Page extract:
'''

/ 1 July 2009

Parliament agrees to dissolve SABC board

Parliament adopted a resolution on Wednesday recommending that the president dissolve the SABC board.

Parliament adopted a resolution on Wednesday recommending that President Jacob Zuma dissolve the South African Broadcasting Corporation (SABC) board and the Auditor General investigate financial mismanagement at the broadcaster.

”We are absolutely certain the board is dysfunctional,” African National Congress (ANC) MP Ismail Vadi, who chairs Parliament’s portfolio committee on communications, said in the National Assembly.

”Even members of the board themselves do not believe they have the will and tenacity to continue with their duties.”

The Auditor General, he said, ”will investigate the manipulation of tenders, conflict of interest and other areas of mismanagement”.

Vadi said ”there had quite probably” been a meltdown in corporate governance at the SABC, which reported a financial loss of R839-million for the 2008/09 financial year. The broadcaster had asked the government for a R2-billion bailout.

Vadi said it was vital for the interim board and then the permanent board to be appointed as quickly as possible.

The SABC’s non-executive board had crumbled since the beginning of April. Only one out 12 members of the board had not resigned.

”The crisis we are facing today is the culmination of deep-rooted systemic defects in the machinery of the SABC,” former board member Nadia Bulbulia said in a written submission to the committee.

'''

What this task involves: Continue the news report on Parliament's resolution to dissolve the SABC board from the point where it stops.

Source excerpt:
'''

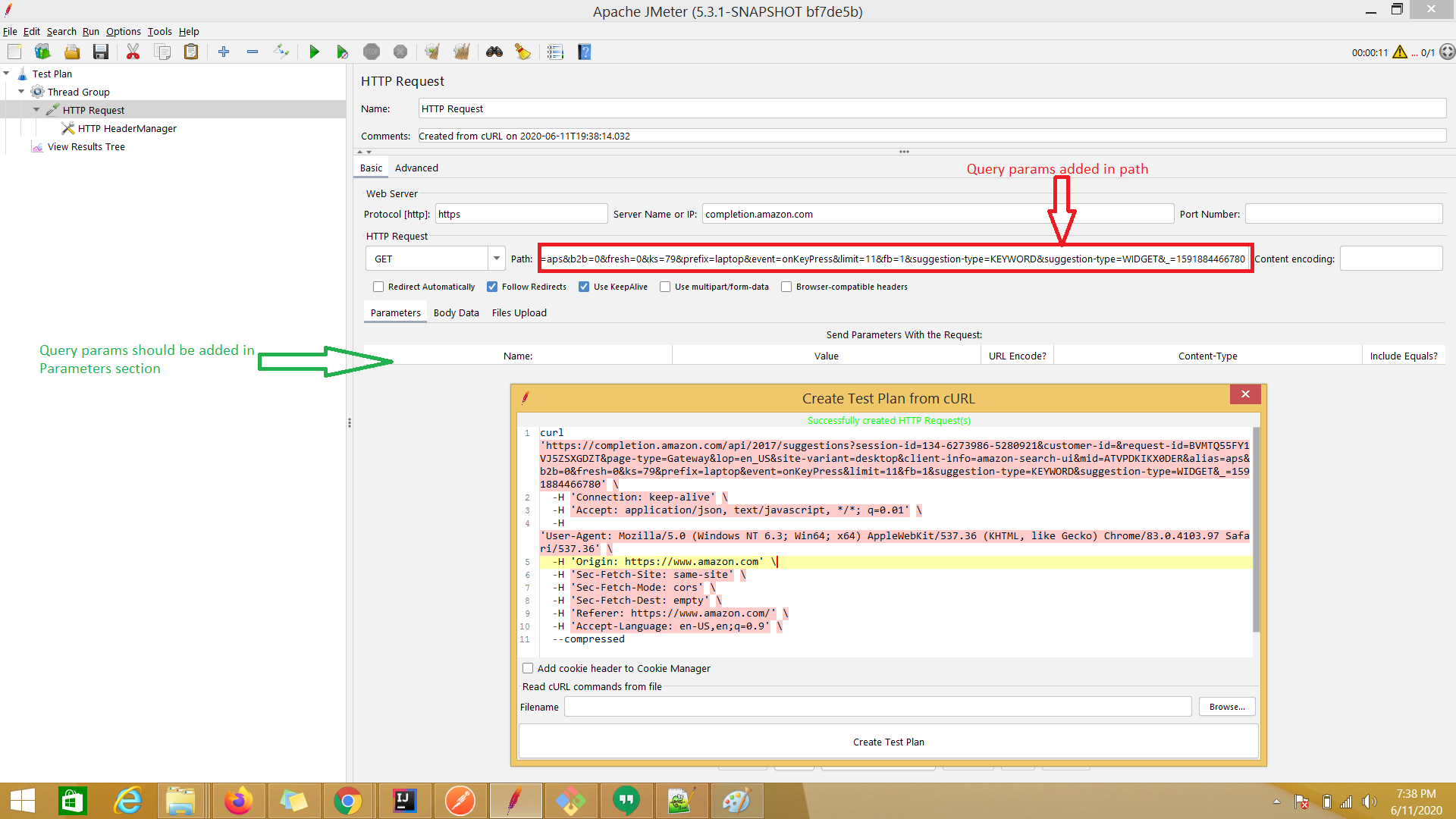Image resolution: width=1456 pixels, height=819 pixels.
Task: Click the Cut scissors icon
Action: (x=133, y=52)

'''

Reply to the task:
”Whether it’s the commissioning editors on the ‘take’ or executives ensuring that their unlimited car allowances are protected, to the industrial espionage of selling trade secrets to the competition, or board members and chief executives playing politics — it is all learnt behaviour that will take time to change.”

The board were summonsed to Parliament last week to answer questions on their ability to carry out their duties.

The executive board took questions from the committee on Tuesday.

At the hearing on Tuesday, axed chief executive Dali Mpofu backed a call for a judicial inquiry into the financial affairs of the broadcaster.

”Proper process needs to be followed so that people can be brought to book or cleared,” said Mpofu.

Earlier this week, the Communication Workers Union and the Media Workers’ Association of South Africa handed a 14-page memorandum to the committee, containing a spate of allegations that ”money has been wasted with impunity” at the SABC.

The unions called for an immediate independent forensic audit into the SABC.

United Democratic Movement leader Bantu Holomisa, a member of the committee, questioned in the National Assembly whether a proper investigation could be held into the broadcaster.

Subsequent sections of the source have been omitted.